Il y a là Diran Mélikian, poète dont les vers n'ont jamais chanté que la beauté du monde, son épouse bien-aimée et son ami, le turc Üzgür bey. Il y a Atom Parpazian, le joailler, son jeune fils tout en silences, il y a Vahan, le révolutionnaire maladroit, l'homme qui le cherche pour le tuer, qu'il a trahi et qui l'aime pourtant. Il y a des notables, des bergers et des artisans, des hommes et des femmes, des enfants et des vieillards, des craintifs et des ardents - et bientôt, tous, ne seront plus que gibier, fuyant dans les décombres ou luttant, armes à la main, pour tenter de sauver ce qui peut l'être. Soit pas grand chose.

Avant que le gouvernement ottoman ne décide de régler pour de bon, en 1915, la question arménienne, les populations chrétiennes avaient déjà subi plusieurs flambées de violence meurtrière - massacres hamidiens entre 1894 et 1897, massacres d'Adana en avril 1909. Daniel Arsand (dont le père est né arménien à Istambul la même année) retrace ceux-là en une fresque poétique, très intimiste, dont le but est bien moins de dénoncer que de saisir l'âme, les désirs, les illusions et les peurs, de quelques personnages à l'instant où le destin s'apprête à basculer dans l'horreur.

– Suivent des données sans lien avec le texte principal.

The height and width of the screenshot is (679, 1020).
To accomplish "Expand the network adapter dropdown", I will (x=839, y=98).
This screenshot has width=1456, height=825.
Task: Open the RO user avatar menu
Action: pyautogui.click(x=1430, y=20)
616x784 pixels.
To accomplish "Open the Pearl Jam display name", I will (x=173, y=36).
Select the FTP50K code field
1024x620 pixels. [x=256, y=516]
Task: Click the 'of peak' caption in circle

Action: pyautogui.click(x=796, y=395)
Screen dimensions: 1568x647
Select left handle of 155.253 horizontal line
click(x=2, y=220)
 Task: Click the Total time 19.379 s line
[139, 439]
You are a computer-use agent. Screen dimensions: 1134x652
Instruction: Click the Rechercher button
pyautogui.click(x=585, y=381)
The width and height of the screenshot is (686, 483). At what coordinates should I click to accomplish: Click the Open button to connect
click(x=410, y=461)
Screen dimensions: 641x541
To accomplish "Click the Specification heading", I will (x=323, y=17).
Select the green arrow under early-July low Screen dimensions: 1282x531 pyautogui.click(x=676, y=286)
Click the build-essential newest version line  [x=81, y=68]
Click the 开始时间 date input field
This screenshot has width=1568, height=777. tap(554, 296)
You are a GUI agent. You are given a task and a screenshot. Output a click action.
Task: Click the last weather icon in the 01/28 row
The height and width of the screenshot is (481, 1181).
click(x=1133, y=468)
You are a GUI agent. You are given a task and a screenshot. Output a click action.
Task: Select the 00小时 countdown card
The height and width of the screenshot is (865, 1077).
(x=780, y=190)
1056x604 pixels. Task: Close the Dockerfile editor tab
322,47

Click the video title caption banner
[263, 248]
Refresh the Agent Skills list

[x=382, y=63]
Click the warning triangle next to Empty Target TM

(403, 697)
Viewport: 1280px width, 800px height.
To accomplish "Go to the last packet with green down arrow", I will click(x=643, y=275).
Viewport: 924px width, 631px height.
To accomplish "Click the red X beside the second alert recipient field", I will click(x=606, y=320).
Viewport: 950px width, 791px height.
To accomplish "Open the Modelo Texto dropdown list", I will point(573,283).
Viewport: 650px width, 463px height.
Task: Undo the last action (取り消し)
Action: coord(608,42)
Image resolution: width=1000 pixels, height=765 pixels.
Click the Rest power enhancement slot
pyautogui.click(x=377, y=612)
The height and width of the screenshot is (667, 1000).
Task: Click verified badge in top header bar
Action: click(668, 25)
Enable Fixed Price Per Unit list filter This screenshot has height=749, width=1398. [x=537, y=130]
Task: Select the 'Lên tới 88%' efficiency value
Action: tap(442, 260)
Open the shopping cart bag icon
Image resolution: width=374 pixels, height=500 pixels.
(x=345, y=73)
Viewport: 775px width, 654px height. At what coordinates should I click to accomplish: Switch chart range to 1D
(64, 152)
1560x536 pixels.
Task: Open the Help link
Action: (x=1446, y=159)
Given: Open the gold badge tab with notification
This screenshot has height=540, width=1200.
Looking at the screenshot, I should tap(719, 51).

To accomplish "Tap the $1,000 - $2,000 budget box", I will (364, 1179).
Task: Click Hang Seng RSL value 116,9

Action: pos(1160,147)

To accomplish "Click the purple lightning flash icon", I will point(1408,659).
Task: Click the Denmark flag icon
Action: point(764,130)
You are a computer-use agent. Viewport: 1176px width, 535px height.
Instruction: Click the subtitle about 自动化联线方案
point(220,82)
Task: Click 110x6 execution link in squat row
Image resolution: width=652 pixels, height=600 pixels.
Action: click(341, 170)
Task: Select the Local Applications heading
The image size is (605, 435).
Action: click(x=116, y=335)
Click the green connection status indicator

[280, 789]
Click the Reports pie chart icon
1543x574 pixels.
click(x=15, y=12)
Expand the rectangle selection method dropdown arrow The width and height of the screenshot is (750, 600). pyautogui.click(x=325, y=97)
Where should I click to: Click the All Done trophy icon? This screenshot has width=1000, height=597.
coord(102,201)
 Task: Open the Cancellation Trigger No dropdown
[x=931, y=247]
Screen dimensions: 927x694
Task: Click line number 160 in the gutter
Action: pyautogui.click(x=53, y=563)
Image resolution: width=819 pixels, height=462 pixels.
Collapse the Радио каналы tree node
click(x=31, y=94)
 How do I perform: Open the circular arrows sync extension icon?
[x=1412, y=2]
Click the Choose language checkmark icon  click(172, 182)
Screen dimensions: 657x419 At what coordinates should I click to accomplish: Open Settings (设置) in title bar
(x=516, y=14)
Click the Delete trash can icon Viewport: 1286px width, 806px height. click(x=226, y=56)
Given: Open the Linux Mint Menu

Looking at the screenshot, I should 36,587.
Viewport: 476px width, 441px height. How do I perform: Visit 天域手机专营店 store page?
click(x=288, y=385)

Le résultat, succession de petits tableaux ciselés au détail près, est littérairement très abouti mais a eu longtemps du mal à retenir mon attention. Un peu trop fragmentaire pour moi, ce récit, trop peu de temps consacré à chaque personnage avant de basculer sur un autre, puis un autre encore, pour que je réussisse à me familiariser avec eux et me laisse vraiment toucher par leur sort. du moins pendant toute la première partie du roman. Par la suite, les pages qui évoquent le massacre proprement dit prennent une dimension dramatique puissante, presque épique parfois, qui recentre l'attention et peut difficilement laisser insensible.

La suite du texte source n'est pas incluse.